This page describes the changes to the backend storage mechanisms and data structures that were introduced with CATMA 7. This information is important if you work directly with raw CATMA data (as it is stored in our GitLab backend), as some of these changes will break existing integrations or code that was written to work with CATMA 6 data.
We assume that you are familiar with the information on the Git Access page, which applies to CATMA 6. This page builds upon that one.
Summary
There are two main things to be aware of that changed with CATMA 7, plus a third that you may want to consider as well:
- No more Git submodules
- Annotations are no longer saved as one annotation per JSON file
- Users have their own branch in each project that they are a member of
Continue reading for more details on each of these points.
No more Git submodules
With CATMA 6 one had to git clone --recurse-submodules
the root repository of a CATMA project. The --recurse-submodules
part now falls away, as CATMA 7 no longer uses these and everything for a CATMA project is contained in a single Git repository. No more initialization or updating of submodules at all!

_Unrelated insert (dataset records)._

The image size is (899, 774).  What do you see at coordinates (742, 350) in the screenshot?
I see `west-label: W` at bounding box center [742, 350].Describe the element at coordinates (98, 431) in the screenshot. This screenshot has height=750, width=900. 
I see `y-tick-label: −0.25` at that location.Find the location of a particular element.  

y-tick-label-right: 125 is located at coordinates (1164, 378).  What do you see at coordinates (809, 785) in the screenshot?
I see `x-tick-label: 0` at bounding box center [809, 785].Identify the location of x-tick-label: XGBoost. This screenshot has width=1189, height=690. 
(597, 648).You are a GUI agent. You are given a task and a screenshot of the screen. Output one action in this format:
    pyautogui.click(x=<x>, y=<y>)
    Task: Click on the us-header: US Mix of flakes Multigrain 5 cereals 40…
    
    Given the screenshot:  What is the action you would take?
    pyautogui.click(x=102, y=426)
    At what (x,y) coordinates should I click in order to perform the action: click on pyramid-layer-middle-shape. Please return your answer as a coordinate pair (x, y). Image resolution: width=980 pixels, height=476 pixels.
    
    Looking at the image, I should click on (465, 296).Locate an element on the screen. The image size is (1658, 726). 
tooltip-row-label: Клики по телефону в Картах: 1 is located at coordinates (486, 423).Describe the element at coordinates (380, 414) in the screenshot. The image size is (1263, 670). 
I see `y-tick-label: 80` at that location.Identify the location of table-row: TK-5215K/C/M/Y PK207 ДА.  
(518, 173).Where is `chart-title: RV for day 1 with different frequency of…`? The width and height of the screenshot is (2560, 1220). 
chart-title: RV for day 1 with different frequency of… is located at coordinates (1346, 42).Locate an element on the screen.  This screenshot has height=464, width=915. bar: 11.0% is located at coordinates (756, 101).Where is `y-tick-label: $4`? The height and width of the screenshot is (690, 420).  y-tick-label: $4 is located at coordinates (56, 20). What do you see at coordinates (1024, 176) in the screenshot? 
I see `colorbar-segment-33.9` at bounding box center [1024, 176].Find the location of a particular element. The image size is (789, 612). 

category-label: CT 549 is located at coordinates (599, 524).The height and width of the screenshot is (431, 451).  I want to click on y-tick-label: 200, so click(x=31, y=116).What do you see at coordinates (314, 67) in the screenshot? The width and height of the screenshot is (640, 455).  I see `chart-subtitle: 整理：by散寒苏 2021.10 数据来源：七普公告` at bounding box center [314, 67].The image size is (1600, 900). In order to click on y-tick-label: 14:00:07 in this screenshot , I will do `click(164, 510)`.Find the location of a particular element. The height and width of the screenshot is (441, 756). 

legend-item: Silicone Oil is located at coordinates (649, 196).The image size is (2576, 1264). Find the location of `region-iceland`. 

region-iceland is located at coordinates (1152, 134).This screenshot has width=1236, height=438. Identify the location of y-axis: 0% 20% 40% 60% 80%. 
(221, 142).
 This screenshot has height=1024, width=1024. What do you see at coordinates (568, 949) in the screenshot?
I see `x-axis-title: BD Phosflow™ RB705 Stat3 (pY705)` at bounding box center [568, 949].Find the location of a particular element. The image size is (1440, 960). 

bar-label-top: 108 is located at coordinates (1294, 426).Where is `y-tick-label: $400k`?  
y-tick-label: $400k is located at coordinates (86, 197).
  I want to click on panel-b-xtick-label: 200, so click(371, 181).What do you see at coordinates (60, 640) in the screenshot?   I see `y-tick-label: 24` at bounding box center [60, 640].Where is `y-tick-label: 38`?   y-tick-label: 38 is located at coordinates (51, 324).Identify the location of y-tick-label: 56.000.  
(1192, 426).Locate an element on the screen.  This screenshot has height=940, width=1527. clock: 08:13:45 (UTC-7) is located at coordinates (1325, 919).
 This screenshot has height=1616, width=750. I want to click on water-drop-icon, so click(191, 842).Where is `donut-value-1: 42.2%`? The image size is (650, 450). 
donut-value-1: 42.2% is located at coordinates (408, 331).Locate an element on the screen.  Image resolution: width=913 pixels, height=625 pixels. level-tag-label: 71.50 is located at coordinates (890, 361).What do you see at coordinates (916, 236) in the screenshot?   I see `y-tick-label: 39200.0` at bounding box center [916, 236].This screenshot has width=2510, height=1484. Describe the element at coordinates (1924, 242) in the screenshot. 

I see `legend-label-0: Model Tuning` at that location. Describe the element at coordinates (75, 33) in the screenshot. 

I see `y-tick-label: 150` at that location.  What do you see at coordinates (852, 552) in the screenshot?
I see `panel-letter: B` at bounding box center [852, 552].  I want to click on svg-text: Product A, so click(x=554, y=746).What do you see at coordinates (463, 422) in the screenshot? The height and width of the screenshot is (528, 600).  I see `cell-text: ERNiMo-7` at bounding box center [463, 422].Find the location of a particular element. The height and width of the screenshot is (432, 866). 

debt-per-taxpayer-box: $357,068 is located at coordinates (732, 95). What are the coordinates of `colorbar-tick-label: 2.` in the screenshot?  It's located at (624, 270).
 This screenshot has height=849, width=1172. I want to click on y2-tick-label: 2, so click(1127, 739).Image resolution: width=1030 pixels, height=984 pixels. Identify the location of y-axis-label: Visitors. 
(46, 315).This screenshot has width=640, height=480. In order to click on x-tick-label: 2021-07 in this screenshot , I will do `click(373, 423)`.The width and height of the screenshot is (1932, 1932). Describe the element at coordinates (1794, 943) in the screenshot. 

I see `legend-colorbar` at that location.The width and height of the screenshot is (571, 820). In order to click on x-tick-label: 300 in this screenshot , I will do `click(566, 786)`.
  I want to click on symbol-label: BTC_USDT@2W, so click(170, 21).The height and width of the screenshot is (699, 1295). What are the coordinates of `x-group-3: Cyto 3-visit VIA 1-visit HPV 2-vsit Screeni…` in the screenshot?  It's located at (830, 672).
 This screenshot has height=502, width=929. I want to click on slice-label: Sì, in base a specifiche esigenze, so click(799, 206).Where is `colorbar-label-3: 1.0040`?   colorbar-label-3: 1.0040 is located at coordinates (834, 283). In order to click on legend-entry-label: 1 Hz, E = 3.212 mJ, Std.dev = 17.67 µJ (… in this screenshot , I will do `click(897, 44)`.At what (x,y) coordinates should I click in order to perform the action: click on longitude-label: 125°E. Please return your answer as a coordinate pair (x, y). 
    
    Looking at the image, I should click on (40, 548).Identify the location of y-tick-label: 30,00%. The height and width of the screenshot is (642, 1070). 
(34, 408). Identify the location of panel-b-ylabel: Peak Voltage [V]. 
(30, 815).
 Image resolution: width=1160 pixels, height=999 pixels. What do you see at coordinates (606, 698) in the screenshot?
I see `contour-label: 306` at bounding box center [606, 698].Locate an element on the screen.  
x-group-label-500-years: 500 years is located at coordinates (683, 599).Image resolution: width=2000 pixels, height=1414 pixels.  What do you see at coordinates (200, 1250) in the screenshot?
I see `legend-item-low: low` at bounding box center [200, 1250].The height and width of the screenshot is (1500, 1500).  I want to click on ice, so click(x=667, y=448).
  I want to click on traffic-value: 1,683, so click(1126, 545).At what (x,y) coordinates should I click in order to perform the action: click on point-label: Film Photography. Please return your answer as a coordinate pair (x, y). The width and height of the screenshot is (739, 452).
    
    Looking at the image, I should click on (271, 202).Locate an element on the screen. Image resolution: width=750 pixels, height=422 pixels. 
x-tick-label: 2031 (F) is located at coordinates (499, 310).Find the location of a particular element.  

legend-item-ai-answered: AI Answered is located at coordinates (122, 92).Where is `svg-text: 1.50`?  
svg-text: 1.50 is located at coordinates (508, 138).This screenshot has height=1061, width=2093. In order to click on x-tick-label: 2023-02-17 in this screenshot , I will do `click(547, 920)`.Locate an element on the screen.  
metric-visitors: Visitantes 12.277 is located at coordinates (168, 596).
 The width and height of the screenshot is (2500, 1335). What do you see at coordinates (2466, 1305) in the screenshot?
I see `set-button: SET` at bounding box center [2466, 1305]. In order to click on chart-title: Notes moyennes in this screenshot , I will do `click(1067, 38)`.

As a quick reminder, a CATMA 6 project was represented by what GitLab calls a “group”. The CATMA project name and project-wide permissions were stored at this group level.
Each CATMA project resource (document, annotation collection or tagset) was represented by an individual GitLab “project” (repository) within the group. In addition, the root repository existed to tie all of the individual resources back together into a single repository, and it controlled what the active version of each resource is.
From the outside one only needed to care about the root repository, but one had to know that it contained submodules that needed to be initialized and updated. That but has now fallen away — there is a Git URL to clone and that’s it. You can forget about anything related to submodules, and all you need to do to update the clone is a normal git pull
.
Because CATMA projects have moved from the “group” to the “project” level within GitLab, project URLs now look different. The path segment that used to indicate the group instead indicates the owning user, and the _root repository suffix is dropped. For example:
Old: https://git.catma.de/CATMA_AC7992E9-F804-4688-B258-6DEE34607939_Test/CATMA_AC7992E9-F804-4688-B258-6DEE34607939_Test_root.git
New: https://git.catma.de/testuser/CATMA_AC7992E9-F804-4688-B258-6DEE34607939_Test.git
Finally, where one used to use the GitLab groups API resource to list one’s CATMA projects:
https://git.catma.de/api/v4/groups/?private_token=THE_TOKEN
This has changed to the GitLab projects API resource:
https://git.catma.de/api/v4/projects/?private_token=THE_TOKEN
As you can see, this change neatly aligns the concept of a CATMA project with a GitLab project.
Annotations are no longer saved as one annotation per JSON file
The overall directory structure and the way that CATMA project resources are represented remains unchanged.
Within the annotations
subdirectory of an individual annotation collection, you will still find multiple JSON files, all of which still need to be read if you want to load all annotations. The crucial part is that these JSON files no longer contain a single JSON object, but instead contain an array of such objects.
The file naming pattern has changed from <annotation_UUID>.json
to <username_pageNo>.json
. Where each annotation used to have its own file named after the CATMA ID of the annotation, multiple annotations are now stored in each user page file.
Users have their own branch in each project that they are a member of
With CATMA 6 projects, there was only the master
Git branch. With CATMA 7, there is an additional branch for each project member, which has the same name as their username. Part of the reason for this is to enable the different project view modes and changes to synchronization that were made (further details here).
The master
branch still reflects the current integrated project state, and you don’t have to concern yourself with the user branches. However, because users no longer have to synchronize to see what other project members have been doing, and instead can choose to do so only when they truly want to integrate multiple people’s work, it could be that the master
branch is far less up-to-date than before.
In other words, an individual user’s branch could be far ahead of the state of master
, and you may want to work with the user’s project state rather than the integrated project state.